Two of the study participants reported severe side effects such as jaundice and hepatitis, which required medical attention. Both recovered fully, but one reported liver enzymes that were still elevated six weeks later. There have also been a few case reports of liver problems and seizures. Moreover, the long-term effects of taking the stuff are simply unknown: As pharmaceutical manufacturers have found, sometimes rare but damaging side effects only emerge after millions of people have taken a drug for years. "We don't know that much about kratom," says Grundmann. "We have to evaluate the adverse effects and do clinical studies."
All of this makes for a vexing regulatory challenge. If kratom were a newly developed synthetic addiction medication, no one would dream of allowing it on the market without clinical testing. But because it's a supplement with a long history of use in herbal medicine, the rules are different.

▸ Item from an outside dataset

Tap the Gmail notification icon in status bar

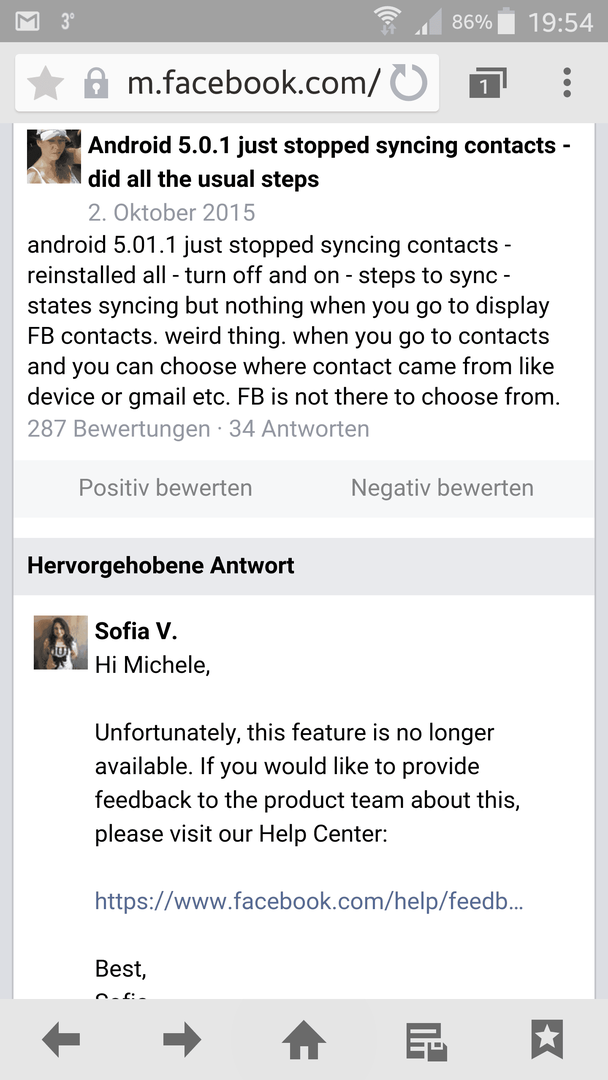[28, 22]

Since 1994, even herbs that contain clearly pharmacologically active substances are allowed to be sold over the counter without testing if they have previously been used medically—unless they are proven to be harmful and as long as they aren't claimed to cure or treat medical disorders. That's the exact opposite of the way the FDA regulates medicines, which must be determined to be safe and effective through a process of clinical testing before they can be sold.

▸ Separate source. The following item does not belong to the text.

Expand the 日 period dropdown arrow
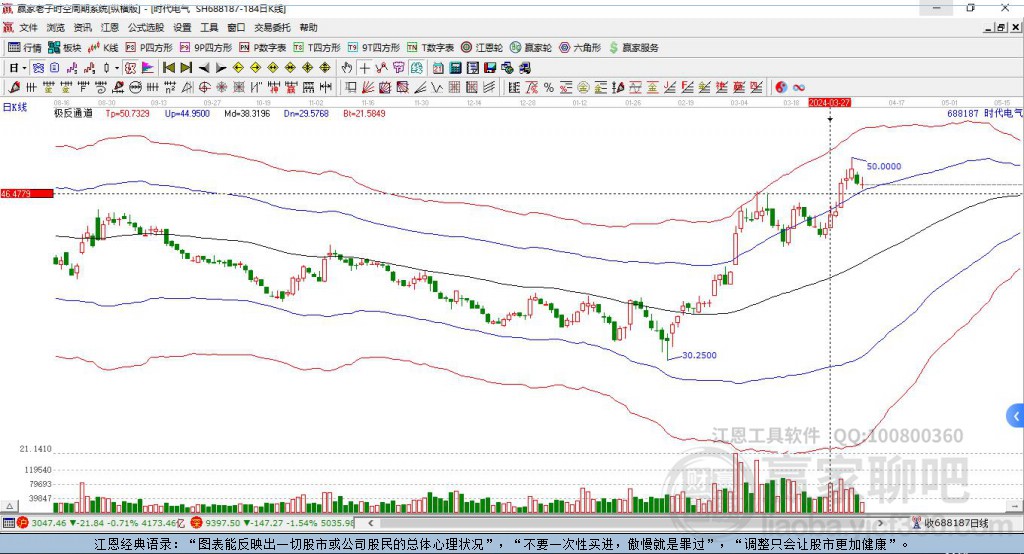The height and width of the screenshot is (554, 1024). point(24,68)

Usually, the FDA testing process works reasonably well to balance public safety and the need for medical progress. But the regulation of supplements has far more loopholes, and there is no path at all for regulating recreational drugs—the only action ever taken tends to be absolute prohibition. To get a medical drug approved requires millions of dollars worth of investment, takes years, and needs to provide viable intellectual property rights to the pharmaceutical industry in order to get them to take the risk. That's a heavy lift for plant-based substances that can't be patented in and of themselves.

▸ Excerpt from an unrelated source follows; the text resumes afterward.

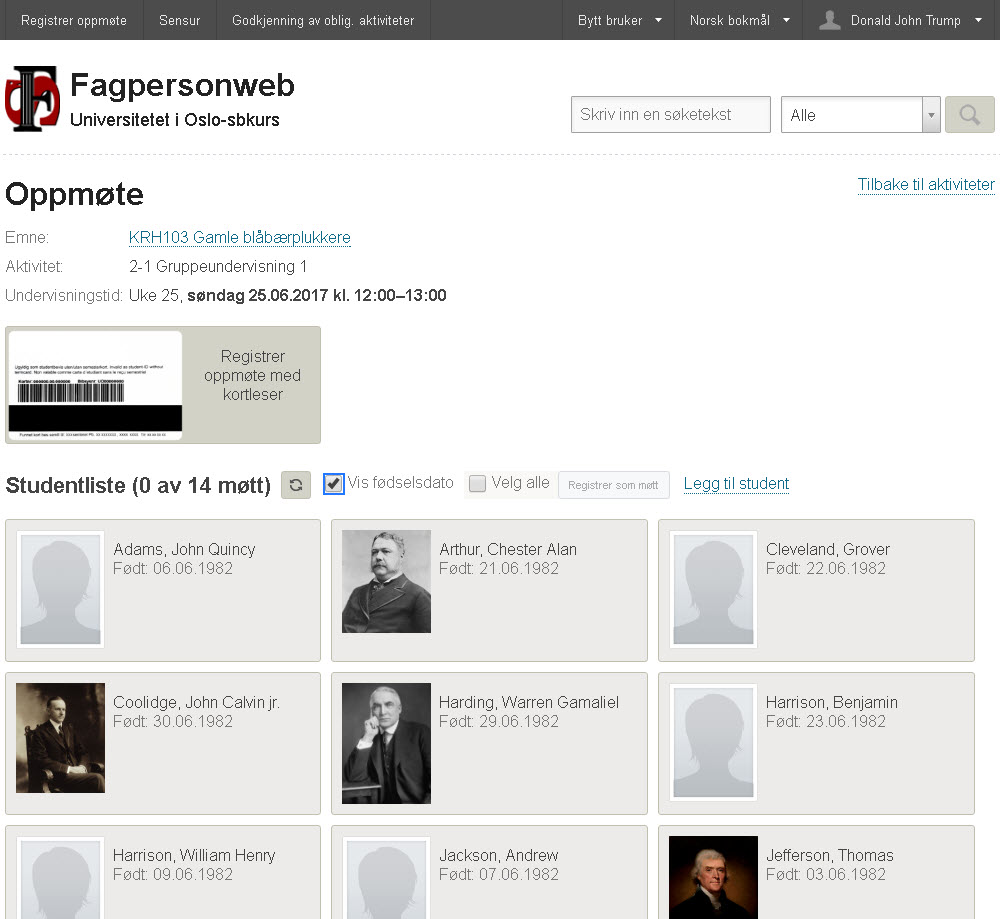1000x919 pixels.
Task: Refresh the student list with reload icon
Action: (x=296, y=485)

This is a problem. In the case of kratom, during an epidemic of opioid misuse which is absolutely known to be rapidly killing people, it seems odd to call for a ban of a substance that, whatever its long term risks are, is clearly safer in the short term. And yet that is what recent media coverage seems to suggest should happen—the New York Times piece, for example, was headlined, "Kratom, an Addict's Alternative, Is Found to Be Addictive Itself," and it highlighted the drug primarily as a path to relapse for people seeking to be abstinent.
Given all of the other opioids typically involved in relapse—including the life-saving maintenance medications methadone and buprenorphine—can themselves be deadly, this seems short-sighted. Yes, there clearly are unknown risks for people who take this drug as an alternative to opioids, and it certainly shouldn't be sold to children.
But perhaps, as the federal government is now doing with the legal weed states, it might be wise just to let those who use and distribute it alone for now—and in the meanwhile, fund research on what could be the safest form of opioid painkiller and maintenance drug on the planet.
To deal with recovering people who fear the temptation to take it, sellers in the Netherlands—far ahead of America as usual—have developed a solution that could easily be adopted here. Kratom is legal there, but the "smart shops" that sell it recognize that some people do become problem users. To help them, some stores allow customers to voluntarily place themselves on a "blacklist," for a certain period of time, during which they will not be permitted to buy, even if they ask for a change of status.
Such measures could be used in the United States, too—but only if we begin to think more flexibly about harm reduction and risk, rather than continually adding new prohibitions without considering whether, in context, the lesser of the evils may save lives.